Alaska’s mental health services may soon be easier to access, even for patients in remote and rural areas.
A bill pre-filed for the January legislative session, sponsored by Rep. Liz Vazquez (R-Anchorage), would require insurance plans in the state to cover telemedicine mental health services — therapy or counseling delivered via electronic communications — the same as in-person services without requiring an in-person appointment first.
The law would only apply to the approximately 15 percent of Alaskans that have individual or group insurance through a private provider, said Lori Wing-Heier, the director of the Alaska Division of Insurance. Most Alaskans have Medicare, Medicaid or are insured through the federal government, she said. Medicaid already covers behavioral and mental health services provided by telemedicine.
If the bill does pass, there will be a lot of work to do to establish the infrastructure needed to get it going, Wing-Heier said.
“You’d have to have a good Internet connection, you’d have to have good privacy rules,” Wing-Heier said. “We have some homework to do to figure out how the mechanics would work. Not only on the provider end, but on the rural village end as well.”
In that way, the purpose of the bill is still unclear, said Kate Burkhart, executive director of the Statewide Suicide Prevention Council. The Alaska Department of Health and Social Services boards have not taken a formal position on the bill yet, but will be researching the bill further and speaking with Vazquez about it, she said.
“At this point, I don’t know whether this bill will expand access or not, given that the major insurers in the state already pay for the service,” Burkhart said. “We’ve reached out to private providers who are billing for telemedicine behavioral health and are getting reimbursed.”
It’s also unclear how the medical community and the American Medical Association will take it, Wing-Heier said. The American Medical Association has condoned the use of telemedicine as long as the same standards of care are applied, but the medical record privacy requirement is trickier over the Internet than in person, she said.
Burkhart said there is a broader conversation in the Legislature about what constitutes sufficient care in telemedicine. Some have suggested that a telephone conversation is enough to meet a standard of care, but the Alaska State Medical Board has taken issue with that, as have the Department of Health and Social Services boards, she said.
“Therapy is effective because of the relationship between the provider and the client, so we’re trying to understand what is the service that (the state) is anticipating if there’s no in-person encounter,” Burkhart said.

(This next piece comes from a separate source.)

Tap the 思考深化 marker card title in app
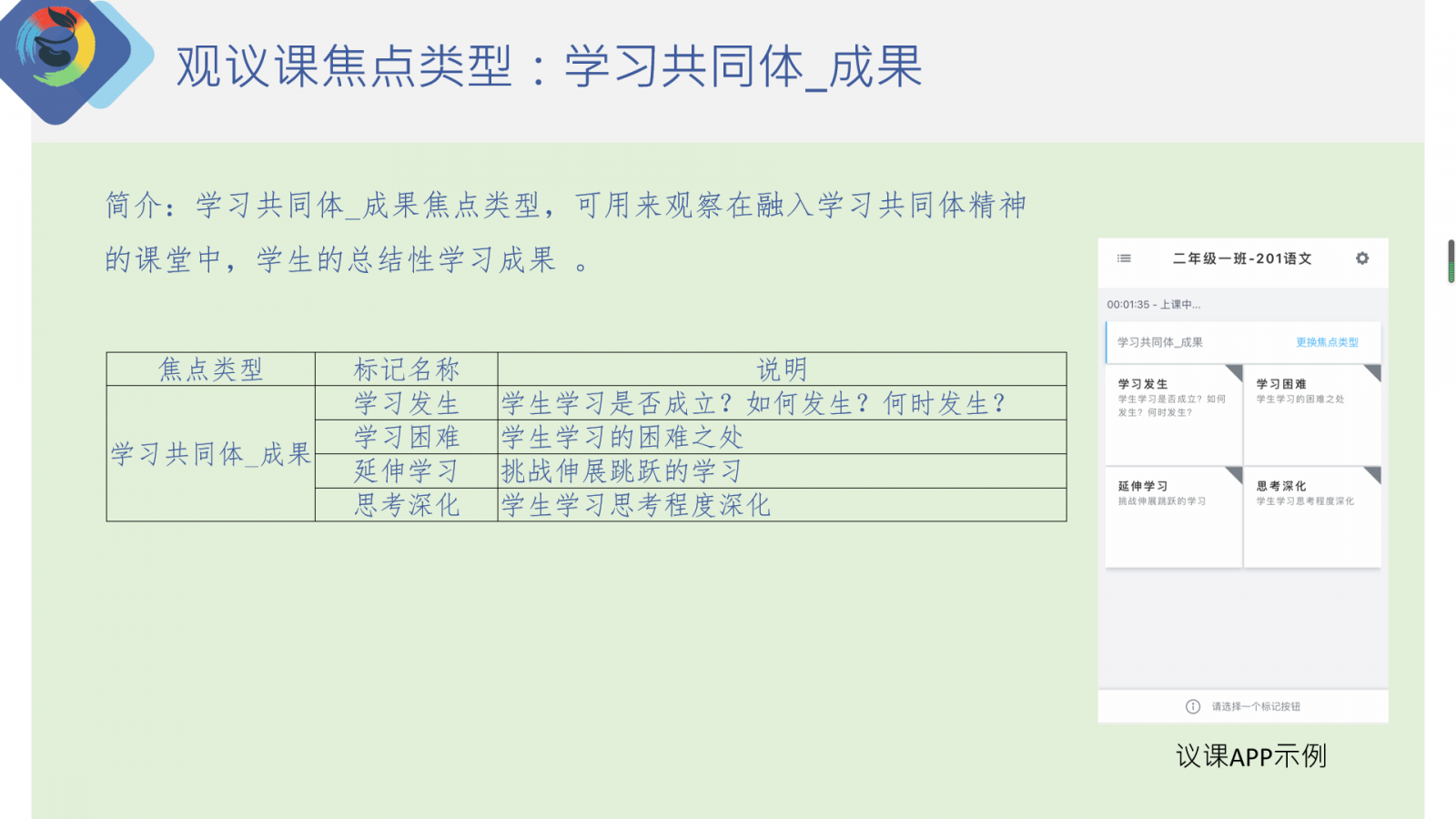1456x819 pixels. coord(1281,486)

In Alaska, telemedicine is admissible when there is an established relationship between the health care provider and the patient and when there is a licensed provider physically with the patient on the receiving end. Physicians can only prescribe medications by telemedicine if they are not controlled substances and if they are physically located in Alaska.
Wing-Heier said the law makes sense and could be a good thing for many rural communities.
“I absolutely see where Representative Vazquez is coming from,” Wing-Heier said. “It’s so expensive to have a behavioral analyst visit rural communities.”
Telemedicine is being actively used and expanded in rural parts of Alaska, including the North Slope Borough and the Eastern Aleutian Tribes, which both received hundreds of thousands of dollars in grants from the U.S. Department of Agriculture to expand their telemedicine capabilities in November 2015.
Alaska has already authorized telemedicine for many other uses as an aid for the small communities where medical access is limited. Wing-Heier said it has gotten progressively easier to implement and has been useful, particularly on the North Slope where there are a lot of oil workers and few services. Behavioral and mental health services are delivered differently, though, she said.
“Nothing’s impossible, the kinks just have to be worked out,” Wing-Heier said. “We absolutely are looking into how to make this work if it does pass.”